This year marks the 70th birthday of the United Nations. It is also 60 years since Sri Lanka (then Ceylon) became a member of the world’s foremost inter-governmental organisation.
For six decades, Sri Lanka has had a fruitful engagement with the UN and its family of organisations and agencies. And many Lankan professionals have played leadership roles at the UN, working either as thought-leading experts or versatile administrators.
UNFPA, the United Nations Population Fund, set up an office in Sri Lanka in 1969 — the very year the Fund was set up.
By that time, the government of Sri Lanka had already adopted a population policy that promoted voluntary family planning. The partnership with UNFPA helped the government to implement this policy by improving access to modern family planning as a part of health services for mothers and children.
Back in the 1970s, even as UNFPA country programme slowly evolved, a Lankan professional played a key role in shaping global population policies and practices at UNFPA headquarters in New York. This article salutes his memory.
In 1970, the UN General Assembly named 1974 as World Population Year to encourage “co-operative activity in the field of population”. Two years later, the fledgling UNFPA was charged with coordinating all WPY related activities.
To launch the WPY campaign, Rafael M Salas, UNFPA’s Executive Director who served from 1969 to 1987, hired Tarzie Vittachi, an award-winning and highly respected Lankan journalist who had been editor of the Observer newspaper in Colombo.

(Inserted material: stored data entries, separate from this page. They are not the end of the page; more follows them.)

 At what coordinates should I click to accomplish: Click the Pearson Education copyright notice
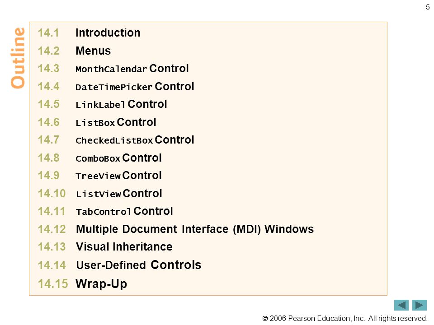[344, 318]
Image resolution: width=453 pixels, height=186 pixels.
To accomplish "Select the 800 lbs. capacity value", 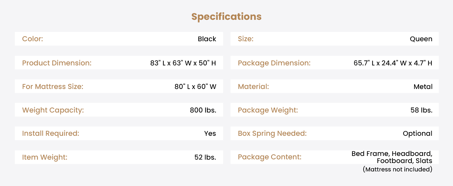I will tap(203, 110).
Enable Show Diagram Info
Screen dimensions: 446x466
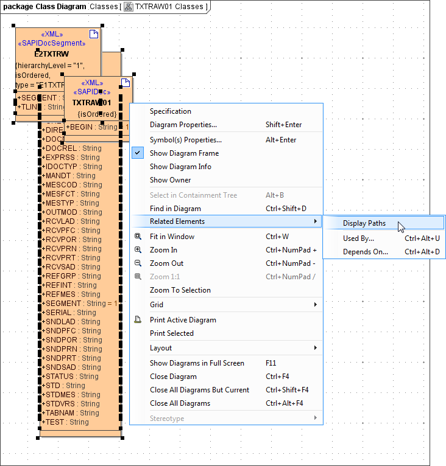click(180, 167)
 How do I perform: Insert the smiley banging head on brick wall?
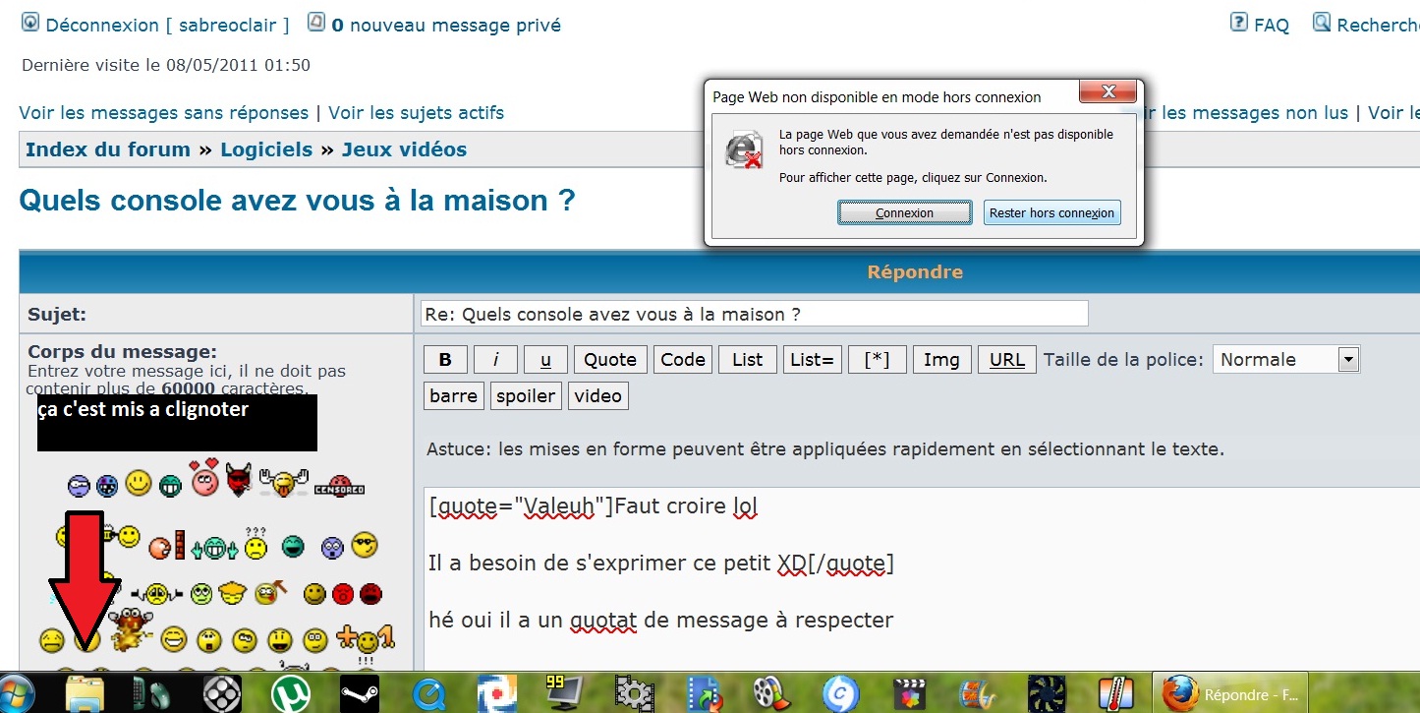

Designated as Executive Secretary of WPY in 1972, Vittachi’s task was to involve government ministries, non-governmental organisations, universities, schools, religious groups as well as business and social entities – around the world.
In this, Vittachi was assisted by Jyoti Singh, a former secretary general of the World Assembly of Youth, who facilitated NGO participation in the WPY. National Commissions were set up in 64 countries to prepare for the Year – many continued well beyond 1974 as national level advocacy mechanisms.
As a history of the WPY documented, “Preaching to the converted is easy and always has been. What the Fund realised in the build-up to 1974 was that the non-committed were the primary targets and that both sides of the fence – developed and developing, donors and recipients, rich and poor – had to be worked with equal energy.”
Those were early days of development communication. Vittachi and Singh were among pioneers exploring way to take development messages to those outside policy and planning circles.
Their strategies included thematic supplements and special issues in newspapers, and a paperback book that explained population facts, figures and policies in simple, non-technical language. Radio and film productions that looked at human aspects of population and development were commissioned.
Through these and other methods, UNFPA increased the coverage and discussion of population related topics and issues in the media. Finally, population was being discussed in less alarmist terms (and not just as a ‘bomb’ that was ticking away).
Vittachi and team believed that engaging many and varied stakeholders – from senior politicians to rural farmers – on population issues started with sharing information and then discussing their implications. Good communications formed the bedrock of good population policies and practices.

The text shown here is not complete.